==== Exercise data ====

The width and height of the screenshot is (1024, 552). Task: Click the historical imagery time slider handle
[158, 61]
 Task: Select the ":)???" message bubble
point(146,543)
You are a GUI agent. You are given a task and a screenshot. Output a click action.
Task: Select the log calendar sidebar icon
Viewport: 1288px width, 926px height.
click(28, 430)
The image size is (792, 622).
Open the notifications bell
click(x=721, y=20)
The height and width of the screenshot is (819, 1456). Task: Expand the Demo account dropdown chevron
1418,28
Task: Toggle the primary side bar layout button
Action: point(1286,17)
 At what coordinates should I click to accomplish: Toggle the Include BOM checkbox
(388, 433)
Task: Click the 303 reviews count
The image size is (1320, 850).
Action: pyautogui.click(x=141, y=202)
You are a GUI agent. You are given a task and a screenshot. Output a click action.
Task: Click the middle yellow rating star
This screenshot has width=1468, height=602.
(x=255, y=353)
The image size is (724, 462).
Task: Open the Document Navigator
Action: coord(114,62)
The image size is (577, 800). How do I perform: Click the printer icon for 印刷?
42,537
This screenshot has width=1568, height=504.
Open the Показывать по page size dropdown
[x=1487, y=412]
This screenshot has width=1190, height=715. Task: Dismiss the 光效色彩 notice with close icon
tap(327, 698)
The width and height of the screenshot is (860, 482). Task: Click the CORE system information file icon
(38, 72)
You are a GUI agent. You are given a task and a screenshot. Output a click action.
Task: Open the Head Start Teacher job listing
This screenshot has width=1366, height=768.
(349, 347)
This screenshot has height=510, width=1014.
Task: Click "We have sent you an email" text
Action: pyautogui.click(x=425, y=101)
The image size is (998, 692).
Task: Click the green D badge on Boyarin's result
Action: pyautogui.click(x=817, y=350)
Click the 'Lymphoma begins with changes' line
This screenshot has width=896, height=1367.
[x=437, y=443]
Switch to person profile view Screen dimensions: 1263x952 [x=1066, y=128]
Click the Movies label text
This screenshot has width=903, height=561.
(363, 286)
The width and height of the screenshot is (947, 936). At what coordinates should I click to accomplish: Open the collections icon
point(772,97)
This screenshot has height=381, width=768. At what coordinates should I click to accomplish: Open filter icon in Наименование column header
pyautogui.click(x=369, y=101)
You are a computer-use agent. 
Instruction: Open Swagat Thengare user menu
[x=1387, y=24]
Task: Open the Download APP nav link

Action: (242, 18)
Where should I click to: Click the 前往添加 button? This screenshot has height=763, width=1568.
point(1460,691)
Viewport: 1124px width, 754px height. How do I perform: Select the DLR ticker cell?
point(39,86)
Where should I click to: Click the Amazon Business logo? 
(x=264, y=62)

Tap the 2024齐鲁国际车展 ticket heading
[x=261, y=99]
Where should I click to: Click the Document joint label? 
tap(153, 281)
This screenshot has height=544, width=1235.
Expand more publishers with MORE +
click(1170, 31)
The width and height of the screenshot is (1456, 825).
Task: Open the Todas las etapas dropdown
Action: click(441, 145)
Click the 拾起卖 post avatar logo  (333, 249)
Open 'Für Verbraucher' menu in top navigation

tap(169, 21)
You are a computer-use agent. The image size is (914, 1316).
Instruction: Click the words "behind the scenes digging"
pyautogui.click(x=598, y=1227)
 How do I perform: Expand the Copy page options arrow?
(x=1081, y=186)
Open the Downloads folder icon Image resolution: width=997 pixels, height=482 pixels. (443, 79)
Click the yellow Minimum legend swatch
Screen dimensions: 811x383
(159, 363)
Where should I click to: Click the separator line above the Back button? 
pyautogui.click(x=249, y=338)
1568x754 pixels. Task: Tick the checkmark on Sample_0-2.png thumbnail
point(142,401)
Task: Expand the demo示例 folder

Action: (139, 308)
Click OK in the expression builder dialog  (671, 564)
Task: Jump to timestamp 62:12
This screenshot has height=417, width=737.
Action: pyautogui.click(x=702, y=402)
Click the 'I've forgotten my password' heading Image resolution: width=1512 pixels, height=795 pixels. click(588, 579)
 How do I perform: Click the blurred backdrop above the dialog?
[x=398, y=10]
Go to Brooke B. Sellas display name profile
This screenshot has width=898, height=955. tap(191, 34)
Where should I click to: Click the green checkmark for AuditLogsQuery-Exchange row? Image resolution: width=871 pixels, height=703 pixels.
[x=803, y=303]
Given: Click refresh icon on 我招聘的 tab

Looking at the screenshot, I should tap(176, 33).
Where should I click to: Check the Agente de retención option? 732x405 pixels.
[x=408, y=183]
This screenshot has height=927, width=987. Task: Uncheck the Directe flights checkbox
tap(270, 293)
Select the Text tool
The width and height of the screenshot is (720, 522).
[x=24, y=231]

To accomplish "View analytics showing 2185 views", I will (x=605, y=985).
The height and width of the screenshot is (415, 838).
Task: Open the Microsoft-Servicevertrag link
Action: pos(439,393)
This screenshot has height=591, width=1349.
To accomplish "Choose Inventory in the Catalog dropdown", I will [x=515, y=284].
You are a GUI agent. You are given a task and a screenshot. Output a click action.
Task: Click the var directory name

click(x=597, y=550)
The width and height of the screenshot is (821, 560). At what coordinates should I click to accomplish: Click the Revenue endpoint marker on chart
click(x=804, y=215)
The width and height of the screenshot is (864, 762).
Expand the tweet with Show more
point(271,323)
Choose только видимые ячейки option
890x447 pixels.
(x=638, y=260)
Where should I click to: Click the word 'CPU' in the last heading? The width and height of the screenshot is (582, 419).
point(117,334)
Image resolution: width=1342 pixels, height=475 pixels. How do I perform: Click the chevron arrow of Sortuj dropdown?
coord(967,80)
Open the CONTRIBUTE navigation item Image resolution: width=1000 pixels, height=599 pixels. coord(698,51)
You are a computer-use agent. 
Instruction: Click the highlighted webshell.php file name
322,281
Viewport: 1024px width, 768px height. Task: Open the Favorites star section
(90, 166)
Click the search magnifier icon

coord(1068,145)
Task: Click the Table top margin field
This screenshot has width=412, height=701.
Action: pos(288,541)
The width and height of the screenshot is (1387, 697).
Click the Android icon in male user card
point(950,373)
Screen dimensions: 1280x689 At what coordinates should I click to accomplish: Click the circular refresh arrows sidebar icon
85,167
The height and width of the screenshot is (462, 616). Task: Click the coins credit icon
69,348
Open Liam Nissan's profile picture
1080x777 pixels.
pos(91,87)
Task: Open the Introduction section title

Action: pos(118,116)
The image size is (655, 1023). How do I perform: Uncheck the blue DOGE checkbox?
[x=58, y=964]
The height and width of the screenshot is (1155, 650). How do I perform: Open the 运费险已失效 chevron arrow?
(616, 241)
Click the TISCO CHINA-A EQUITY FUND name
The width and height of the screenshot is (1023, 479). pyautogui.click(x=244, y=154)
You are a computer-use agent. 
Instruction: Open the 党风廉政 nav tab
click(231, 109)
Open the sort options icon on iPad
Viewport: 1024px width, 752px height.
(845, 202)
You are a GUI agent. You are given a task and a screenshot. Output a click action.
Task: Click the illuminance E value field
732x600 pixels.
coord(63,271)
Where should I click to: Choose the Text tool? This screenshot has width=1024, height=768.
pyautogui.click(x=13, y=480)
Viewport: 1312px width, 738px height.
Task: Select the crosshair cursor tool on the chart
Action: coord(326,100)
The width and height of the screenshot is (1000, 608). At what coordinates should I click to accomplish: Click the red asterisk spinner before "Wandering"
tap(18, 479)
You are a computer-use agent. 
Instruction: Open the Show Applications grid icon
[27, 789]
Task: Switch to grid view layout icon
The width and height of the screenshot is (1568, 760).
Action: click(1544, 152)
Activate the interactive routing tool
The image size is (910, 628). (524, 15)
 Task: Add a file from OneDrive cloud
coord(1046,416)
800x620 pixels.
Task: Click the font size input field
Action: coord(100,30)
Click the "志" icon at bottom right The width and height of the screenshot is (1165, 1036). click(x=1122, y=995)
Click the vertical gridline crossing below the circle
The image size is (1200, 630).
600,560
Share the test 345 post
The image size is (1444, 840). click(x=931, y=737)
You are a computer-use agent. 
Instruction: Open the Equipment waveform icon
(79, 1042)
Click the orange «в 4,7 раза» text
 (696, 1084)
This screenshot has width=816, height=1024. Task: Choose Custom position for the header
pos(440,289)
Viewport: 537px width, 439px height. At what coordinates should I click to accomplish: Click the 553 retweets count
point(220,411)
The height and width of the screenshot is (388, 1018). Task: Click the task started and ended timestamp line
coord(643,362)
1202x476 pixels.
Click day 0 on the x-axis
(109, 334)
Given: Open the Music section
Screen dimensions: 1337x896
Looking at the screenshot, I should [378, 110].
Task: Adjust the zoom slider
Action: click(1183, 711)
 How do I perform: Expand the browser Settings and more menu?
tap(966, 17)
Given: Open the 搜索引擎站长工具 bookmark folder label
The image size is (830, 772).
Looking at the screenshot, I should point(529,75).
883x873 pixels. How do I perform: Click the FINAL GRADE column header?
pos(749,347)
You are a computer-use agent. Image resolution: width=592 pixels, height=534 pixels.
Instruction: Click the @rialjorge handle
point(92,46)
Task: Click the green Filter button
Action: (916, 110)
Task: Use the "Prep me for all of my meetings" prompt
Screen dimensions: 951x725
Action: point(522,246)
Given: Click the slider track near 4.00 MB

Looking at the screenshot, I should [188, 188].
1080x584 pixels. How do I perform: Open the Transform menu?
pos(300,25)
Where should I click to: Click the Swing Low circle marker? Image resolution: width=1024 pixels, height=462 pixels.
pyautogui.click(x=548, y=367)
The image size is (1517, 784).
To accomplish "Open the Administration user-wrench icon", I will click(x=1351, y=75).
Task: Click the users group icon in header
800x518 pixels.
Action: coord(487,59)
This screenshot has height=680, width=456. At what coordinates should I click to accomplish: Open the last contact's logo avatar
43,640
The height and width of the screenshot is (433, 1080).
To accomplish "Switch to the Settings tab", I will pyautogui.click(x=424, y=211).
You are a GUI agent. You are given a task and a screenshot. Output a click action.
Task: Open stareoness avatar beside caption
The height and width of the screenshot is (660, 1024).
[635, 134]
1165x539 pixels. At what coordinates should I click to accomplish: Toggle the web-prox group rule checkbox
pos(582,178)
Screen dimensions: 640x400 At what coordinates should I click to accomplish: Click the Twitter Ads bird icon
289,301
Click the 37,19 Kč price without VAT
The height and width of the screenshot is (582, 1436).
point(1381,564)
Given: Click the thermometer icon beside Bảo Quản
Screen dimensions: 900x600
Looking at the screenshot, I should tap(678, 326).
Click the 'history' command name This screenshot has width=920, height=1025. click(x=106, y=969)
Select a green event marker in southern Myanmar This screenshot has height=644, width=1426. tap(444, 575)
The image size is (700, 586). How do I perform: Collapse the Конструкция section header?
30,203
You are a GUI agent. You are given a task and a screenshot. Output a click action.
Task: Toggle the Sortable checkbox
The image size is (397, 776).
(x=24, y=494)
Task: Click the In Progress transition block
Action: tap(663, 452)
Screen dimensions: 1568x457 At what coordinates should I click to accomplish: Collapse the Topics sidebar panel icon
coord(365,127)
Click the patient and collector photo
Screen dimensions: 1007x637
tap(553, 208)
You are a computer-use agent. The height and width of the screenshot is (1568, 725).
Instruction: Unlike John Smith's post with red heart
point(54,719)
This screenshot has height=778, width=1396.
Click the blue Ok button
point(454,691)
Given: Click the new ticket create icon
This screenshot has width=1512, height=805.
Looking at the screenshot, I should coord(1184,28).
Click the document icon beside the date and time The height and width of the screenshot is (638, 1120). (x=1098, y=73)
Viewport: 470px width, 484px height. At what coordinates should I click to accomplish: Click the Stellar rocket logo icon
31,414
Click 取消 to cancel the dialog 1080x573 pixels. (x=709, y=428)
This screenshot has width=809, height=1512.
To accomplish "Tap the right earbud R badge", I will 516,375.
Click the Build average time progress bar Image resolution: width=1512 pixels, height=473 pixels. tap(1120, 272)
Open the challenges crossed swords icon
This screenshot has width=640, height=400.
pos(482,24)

====

[What the task requires]
In the listing above, locate the line containing "1165x539 pixels. At" and the line containing "Click the 37,19 Kč price without VAT", then transcribe both and every line between them verbatim.

[Task solution]
1165x539 pixels. At what coordinates should I click to accomplish: Toggle the web-prox group rule checkbox
pos(582,178)
Screen dimensions: 640x400 At what coordinates should I click to accomplish: Click the Twitter Ads bird icon
289,301
Click the 37,19 Kč price without VAT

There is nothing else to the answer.